EXERCISE DETAILS: Where a line holds the word "will", copy it from the records.

INFORMATION PROVIDED:
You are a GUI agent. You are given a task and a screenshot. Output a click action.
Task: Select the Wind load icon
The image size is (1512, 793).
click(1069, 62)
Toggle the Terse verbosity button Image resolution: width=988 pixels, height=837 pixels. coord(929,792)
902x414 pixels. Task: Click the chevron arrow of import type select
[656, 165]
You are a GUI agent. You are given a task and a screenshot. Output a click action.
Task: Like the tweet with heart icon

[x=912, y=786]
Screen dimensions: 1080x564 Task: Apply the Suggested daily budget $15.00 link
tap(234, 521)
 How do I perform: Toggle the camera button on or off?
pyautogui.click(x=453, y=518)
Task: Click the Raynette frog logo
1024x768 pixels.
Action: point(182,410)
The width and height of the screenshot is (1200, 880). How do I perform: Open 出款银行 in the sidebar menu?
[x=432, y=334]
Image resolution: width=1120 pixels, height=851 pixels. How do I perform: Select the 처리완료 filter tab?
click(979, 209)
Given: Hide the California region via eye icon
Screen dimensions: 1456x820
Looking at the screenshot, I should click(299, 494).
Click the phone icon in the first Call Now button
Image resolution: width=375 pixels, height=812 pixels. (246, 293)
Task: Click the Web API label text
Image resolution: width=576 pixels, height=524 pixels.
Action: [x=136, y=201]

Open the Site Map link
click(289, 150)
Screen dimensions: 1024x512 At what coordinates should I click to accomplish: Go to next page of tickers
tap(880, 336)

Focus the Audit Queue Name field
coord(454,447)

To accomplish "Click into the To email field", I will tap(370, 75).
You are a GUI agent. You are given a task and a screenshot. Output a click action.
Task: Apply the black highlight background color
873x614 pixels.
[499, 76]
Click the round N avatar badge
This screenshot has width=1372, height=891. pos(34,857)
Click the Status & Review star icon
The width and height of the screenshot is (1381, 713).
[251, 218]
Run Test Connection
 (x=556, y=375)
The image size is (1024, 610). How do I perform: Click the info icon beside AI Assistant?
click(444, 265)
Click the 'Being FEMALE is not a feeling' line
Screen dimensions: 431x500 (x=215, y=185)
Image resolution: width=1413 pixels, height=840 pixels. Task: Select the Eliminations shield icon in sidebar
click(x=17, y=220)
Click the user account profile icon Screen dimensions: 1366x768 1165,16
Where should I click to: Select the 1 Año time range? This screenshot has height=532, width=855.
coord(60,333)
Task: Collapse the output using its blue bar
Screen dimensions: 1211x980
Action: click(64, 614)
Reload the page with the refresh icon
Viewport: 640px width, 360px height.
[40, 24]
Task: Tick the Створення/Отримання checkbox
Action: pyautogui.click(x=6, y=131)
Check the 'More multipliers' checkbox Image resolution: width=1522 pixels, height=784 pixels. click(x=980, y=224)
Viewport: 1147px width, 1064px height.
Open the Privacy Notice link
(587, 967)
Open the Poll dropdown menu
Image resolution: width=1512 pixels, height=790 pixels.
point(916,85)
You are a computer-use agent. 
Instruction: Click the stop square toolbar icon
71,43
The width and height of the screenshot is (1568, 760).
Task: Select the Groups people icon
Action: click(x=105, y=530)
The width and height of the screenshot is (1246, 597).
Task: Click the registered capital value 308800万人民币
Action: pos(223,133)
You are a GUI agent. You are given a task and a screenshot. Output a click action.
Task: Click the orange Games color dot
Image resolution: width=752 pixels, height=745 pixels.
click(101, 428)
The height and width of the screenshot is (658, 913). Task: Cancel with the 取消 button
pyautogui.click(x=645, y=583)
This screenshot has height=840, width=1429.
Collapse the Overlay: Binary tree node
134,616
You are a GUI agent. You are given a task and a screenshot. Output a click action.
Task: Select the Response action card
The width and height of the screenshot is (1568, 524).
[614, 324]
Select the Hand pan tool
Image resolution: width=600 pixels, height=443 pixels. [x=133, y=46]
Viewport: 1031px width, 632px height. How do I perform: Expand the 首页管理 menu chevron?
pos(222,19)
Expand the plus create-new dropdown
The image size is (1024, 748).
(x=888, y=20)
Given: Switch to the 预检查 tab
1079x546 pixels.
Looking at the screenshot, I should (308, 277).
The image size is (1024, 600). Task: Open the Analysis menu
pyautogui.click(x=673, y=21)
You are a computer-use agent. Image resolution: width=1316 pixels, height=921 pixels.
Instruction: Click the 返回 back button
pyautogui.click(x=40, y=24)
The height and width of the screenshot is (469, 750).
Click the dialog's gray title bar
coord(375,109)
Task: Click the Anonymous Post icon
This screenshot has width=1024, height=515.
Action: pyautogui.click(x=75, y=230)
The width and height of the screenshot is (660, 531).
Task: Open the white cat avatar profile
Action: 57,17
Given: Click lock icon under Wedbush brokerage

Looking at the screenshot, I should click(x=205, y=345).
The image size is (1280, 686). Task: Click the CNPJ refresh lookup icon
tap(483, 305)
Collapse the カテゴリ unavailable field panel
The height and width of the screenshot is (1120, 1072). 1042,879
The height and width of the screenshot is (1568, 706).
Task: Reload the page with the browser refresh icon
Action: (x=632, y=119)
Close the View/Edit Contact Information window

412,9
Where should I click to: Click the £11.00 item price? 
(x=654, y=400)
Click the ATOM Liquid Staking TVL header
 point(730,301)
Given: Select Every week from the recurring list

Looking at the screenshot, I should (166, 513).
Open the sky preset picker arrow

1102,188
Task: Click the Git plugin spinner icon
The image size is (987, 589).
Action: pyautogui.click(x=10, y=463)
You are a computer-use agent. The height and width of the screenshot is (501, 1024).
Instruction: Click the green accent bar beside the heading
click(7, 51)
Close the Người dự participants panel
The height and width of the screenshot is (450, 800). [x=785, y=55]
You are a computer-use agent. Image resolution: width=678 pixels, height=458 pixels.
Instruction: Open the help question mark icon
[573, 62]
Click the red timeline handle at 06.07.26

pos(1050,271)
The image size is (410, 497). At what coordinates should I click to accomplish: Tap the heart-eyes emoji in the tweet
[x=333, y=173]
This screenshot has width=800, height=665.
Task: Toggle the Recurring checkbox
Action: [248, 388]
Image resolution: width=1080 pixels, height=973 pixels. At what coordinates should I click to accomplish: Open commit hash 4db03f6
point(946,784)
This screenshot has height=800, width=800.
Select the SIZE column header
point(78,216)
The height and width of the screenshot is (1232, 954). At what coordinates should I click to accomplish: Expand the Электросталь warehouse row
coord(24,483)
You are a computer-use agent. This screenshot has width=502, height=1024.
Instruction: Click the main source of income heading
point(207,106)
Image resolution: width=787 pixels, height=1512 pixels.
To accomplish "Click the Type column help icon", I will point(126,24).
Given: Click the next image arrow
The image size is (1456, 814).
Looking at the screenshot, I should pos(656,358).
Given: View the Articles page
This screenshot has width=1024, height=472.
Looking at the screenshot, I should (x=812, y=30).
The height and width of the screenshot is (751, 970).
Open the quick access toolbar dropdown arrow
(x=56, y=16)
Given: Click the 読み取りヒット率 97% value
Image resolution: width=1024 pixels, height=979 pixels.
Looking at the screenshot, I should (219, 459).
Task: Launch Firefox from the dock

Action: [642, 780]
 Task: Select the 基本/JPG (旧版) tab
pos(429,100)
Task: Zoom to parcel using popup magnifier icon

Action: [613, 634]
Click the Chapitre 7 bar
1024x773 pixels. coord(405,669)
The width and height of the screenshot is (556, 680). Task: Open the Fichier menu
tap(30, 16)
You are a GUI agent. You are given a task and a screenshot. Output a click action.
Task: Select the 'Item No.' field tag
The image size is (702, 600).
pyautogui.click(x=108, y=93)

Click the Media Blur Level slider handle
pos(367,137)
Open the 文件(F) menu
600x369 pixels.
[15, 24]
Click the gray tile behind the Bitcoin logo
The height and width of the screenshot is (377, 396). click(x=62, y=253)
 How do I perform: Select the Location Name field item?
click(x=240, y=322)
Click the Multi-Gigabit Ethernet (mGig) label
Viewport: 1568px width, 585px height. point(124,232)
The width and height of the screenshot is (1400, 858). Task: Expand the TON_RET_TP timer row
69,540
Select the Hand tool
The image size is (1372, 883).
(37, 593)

RESPONSE TO THIS EXERCISE:
To accomplish "Click into the To email field", I will tap(370, 75).
To accomplish "Click the Type column help icon", I will point(126,24).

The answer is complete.